* **Supplied records**:
* * * * * * * * *

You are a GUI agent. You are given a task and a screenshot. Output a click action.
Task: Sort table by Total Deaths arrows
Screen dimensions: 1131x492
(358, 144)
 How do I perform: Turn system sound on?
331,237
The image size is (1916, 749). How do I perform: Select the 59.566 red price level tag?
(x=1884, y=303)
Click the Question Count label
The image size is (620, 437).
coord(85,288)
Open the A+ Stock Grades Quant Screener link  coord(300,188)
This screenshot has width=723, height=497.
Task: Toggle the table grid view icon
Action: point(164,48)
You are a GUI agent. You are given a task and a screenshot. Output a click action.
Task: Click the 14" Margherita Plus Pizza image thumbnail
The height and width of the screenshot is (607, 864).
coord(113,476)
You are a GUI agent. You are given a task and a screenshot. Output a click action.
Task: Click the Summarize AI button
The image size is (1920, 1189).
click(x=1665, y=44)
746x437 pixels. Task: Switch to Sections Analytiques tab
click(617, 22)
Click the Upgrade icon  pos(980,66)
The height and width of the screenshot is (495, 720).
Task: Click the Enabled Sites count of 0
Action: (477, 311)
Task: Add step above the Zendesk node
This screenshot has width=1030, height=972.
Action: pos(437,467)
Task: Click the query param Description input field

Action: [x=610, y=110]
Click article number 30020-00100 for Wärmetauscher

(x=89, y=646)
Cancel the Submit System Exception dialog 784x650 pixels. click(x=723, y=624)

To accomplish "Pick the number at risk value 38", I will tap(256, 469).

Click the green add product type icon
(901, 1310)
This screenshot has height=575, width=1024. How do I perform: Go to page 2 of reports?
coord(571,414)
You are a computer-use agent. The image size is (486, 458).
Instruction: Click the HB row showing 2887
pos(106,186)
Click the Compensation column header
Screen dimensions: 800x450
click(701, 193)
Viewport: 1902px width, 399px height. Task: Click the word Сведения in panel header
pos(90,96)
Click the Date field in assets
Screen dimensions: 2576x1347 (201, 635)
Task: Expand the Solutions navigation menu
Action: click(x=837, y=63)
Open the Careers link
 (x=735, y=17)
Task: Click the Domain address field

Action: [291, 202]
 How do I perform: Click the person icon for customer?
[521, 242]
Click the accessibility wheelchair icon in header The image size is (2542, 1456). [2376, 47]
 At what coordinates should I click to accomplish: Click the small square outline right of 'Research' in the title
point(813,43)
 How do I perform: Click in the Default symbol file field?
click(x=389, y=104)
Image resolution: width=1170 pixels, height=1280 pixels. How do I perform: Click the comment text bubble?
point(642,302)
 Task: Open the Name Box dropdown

* * * * * * * * *

* **Goal of the exercise**: Return the entries above, every line intact.

* **Response to the task**:
You are a GUI agent. You are given a task and a screenshot. Output a click action.
Task: Sort table by Total Deaths arrows
Screen dimensions: 1131x492
(358, 144)
 How do I perform: Turn system sound on?
331,237
The image size is (1916, 749). How do I perform: Select the 59.566 red price level tag?
(x=1884, y=303)
Click the Question Count label
The image size is (620, 437).
coord(85,288)
Open the A+ Stock Grades Quant Screener link  coord(300,188)
This screenshot has width=723, height=497.
Task: Toggle the table grid view icon
Action: point(164,48)
You are a GUI agent. You are given a task and a screenshot. Output a click action.
Task: Click the 14" Margherita Plus Pizza image thumbnail
The height and width of the screenshot is (607, 864).
coord(113,476)
You are a GUI agent. You are given a task and a screenshot. Output a click action.
Task: Click the Summarize AI button
The image size is (1920, 1189).
click(x=1665, y=44)
746x437 pixels. Task: Switch to Sections Analytiques tab
click(617, 22)
Click the Upgrade icon  pos(980,66)
The height and width of the screenshot is (495, 720).
Task: Click the Enabled Sites count of 0
Action: (477, 311)
Task: Add step above the Zendesk node
This screenshot has width=1030, height=972.
Action: pos(437,467)
Task: Click the query param Description input field

Action: [x=610, y=110]
Click article number 30020-00100 for Wärmetauscher

(x=89, y=646)
Cancel the Submit System Exception dialog 784x650 pixels. click(x=723, y=624)

To accomplish "Pick the number at risk value 38", I will tap(256, 469).

Click the green add product type icon
(901, 1310)
This screenshot has height=575, width=1024. How do I perform: Go to page 2 of reports?
coord(571,414)
You are a computer-use agent. The image size is (486, 458).
Instruction: Click the HB row showing 2887
pos(106,186)
Click the Compensation column header
Screen dimensions: 800x450
click(701, 193)
Viewport: 1902px width, 399px height. Task: Click the word Сведения in panel header
pos(90,96)
Click the Date field in assets
Screen dimensions: 2576x1347 (201, 635)
Task: Expand the Solutions navigation menu
Action: click(x=837, y=63)
Open the Careers link
 (x=735, y=17)
Task: Click the Domain address field

Action: [291, 202]
 How do I perform: Click the person icon for customer?
[521, 242]
Click the accessibility wheelchair icon in header The image size is (2542, 1456). [2376, 47]
 At what coordinates should I click to accomplish: Click the small square outline right of 'Research' in the title
point(813,43)
 How do I perform: Click in the Default symbol file field?
click(x=389, y=104)
Image resolution: width=1170 pixels, height=1280 pixels. How do I perform: Click the comment text bubble?
point(642,302)
 Task: Open the Name Box dropdown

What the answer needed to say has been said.